New moms who have repetitive and self-focused negative thoughts have a harder time relating to their babies, according to a new study at the University of Exeter.
While it is common for new moms with young babies to worry about practical, personal or parenting problems, the study found that when self-focused thoughts become all-encompassing and overwhelming (e.g. Why don’t I feel happy?, Why can’t I cope as well as other moms?), mothers become less sensitive and responsive to their young children compared to those who are not stuck in this type of rumination cycle.
For the study, Drs. Michelle Tester-Jones and Heather O’Mahen, along with other psychologists from the University of Exeter, wanted to see whether moms who were both feeling low and preoccupied with their problems would have reduced quality of interactions with their infant during playtime, compared to control groups who were not feeling low or were not preoccupied.
They found that rumination — defined as having prolonged and repetitive thoughts about one’s self concerns and experiences — had the strongest impact on the interactions between a mother and baby, regardless of how depressed the mother was feeling.
Prior research has shown that poor early interactions between a mother and her baby can have an impact on the child’s future cognitive and social functioning and emotional well-being.
For the study, the researchers observed separately 79 mothers (39 with low mood and 40 in a control group) and babies aged three months to a year old. Half of the mothers were encouraged to think in a repetitive and negative way about a problem that was important to them. The rest of the moms were encouraged to think in a focused fashion about a problem that was important to them but that they had resolved.
Both before and after the rumination task, the researchers evaluated the mothers’ interactions with their infants. The mother-baby moments were filmed and then assessed for facial expression, speech, body language and actions to determine whether the moms’ behavior was sensitive, controlling or unresponsive. Moms who quickly and accurately picked up on their baby’s verbal and non-verbal cues and responded to their needs were assessed as being sensitive.

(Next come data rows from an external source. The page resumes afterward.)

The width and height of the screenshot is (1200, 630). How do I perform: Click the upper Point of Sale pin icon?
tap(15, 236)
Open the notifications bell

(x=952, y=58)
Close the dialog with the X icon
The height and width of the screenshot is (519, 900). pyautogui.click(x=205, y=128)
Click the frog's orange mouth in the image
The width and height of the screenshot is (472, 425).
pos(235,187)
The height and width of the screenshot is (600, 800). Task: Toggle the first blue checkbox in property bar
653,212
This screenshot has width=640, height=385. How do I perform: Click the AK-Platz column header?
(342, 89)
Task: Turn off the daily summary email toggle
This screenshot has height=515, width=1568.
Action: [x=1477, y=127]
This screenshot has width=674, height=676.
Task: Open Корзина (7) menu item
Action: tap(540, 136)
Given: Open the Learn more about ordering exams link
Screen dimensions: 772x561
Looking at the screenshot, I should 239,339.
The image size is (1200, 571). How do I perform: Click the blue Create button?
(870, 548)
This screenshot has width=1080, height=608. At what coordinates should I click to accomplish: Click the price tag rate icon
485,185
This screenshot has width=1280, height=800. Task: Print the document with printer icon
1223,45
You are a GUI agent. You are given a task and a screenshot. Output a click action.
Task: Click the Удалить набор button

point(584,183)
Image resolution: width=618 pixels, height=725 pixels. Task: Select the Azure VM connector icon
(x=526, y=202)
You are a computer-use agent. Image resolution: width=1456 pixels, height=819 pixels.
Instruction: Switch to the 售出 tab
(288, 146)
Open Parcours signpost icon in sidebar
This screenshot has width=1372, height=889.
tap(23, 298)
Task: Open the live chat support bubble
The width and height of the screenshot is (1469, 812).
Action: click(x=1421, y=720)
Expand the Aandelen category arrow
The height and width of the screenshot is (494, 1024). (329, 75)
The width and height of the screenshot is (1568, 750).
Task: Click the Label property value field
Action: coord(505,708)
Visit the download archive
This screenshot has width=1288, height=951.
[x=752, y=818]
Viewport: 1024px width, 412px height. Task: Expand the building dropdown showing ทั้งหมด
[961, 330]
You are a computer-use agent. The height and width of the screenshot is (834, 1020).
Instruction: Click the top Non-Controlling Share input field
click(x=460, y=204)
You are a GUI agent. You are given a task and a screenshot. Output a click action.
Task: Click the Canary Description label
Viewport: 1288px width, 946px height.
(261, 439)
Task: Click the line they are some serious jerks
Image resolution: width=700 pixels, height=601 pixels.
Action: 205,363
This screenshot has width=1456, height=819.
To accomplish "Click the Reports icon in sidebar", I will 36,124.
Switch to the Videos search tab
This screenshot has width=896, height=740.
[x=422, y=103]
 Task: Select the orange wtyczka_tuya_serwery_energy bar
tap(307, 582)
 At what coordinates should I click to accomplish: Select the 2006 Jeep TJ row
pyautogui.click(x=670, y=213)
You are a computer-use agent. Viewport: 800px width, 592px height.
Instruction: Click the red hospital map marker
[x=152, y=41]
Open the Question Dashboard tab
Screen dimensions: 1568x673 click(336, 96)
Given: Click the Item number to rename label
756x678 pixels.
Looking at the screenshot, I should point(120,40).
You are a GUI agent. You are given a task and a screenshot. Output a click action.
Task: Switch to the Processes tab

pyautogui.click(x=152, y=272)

The researchers wrote that “rumination causally impairs maternal sensitivity” and that “all mothers, regardless of level of depressive symptoms, who were induced to ruminate demonstrated reduced maternal sensitivity to their infant. Mothers induced to ruminate had further reductions in sensitivity following a stressful task with their infant.”
Maternal sensitivity was affected in a number of ways, and in different ways for different moms. Some ruminating mothers had less eye contact with their baby and did not comfort the infant if they became distressed. Some also chose an activity that was not appropriate for the infant’s age, or spoke to their child in a flat or quieter tone.
“We hope these findings will be useful for health visitors and midwives when working with new mums, to help understand why mums might be finding interactions with their baby more difficult and support them in building a close and responsive relationship with their baby,” said Tester-Jones.
“The purpose of our study was to help identify thinking styles that might contribute to more or less sensitive parenting. The good news is that there are strategies to help manage rumination, and our research suggests that changing rumination can reduce potentially negative interactions with baby.”
Previous research on worry and rumination has shown that it is much more productive to focus on problems in a specific and goal-oriented way, such as asking when, where and how it happened and how you can fix it — for example, “How can I begin to address this?” rather than “Why does this keep happening to me?” Or “What is wrong with me?”
This more specific, focused way of thinking can improve problem-solving, help to keep difficulties in perspective, and improve mood.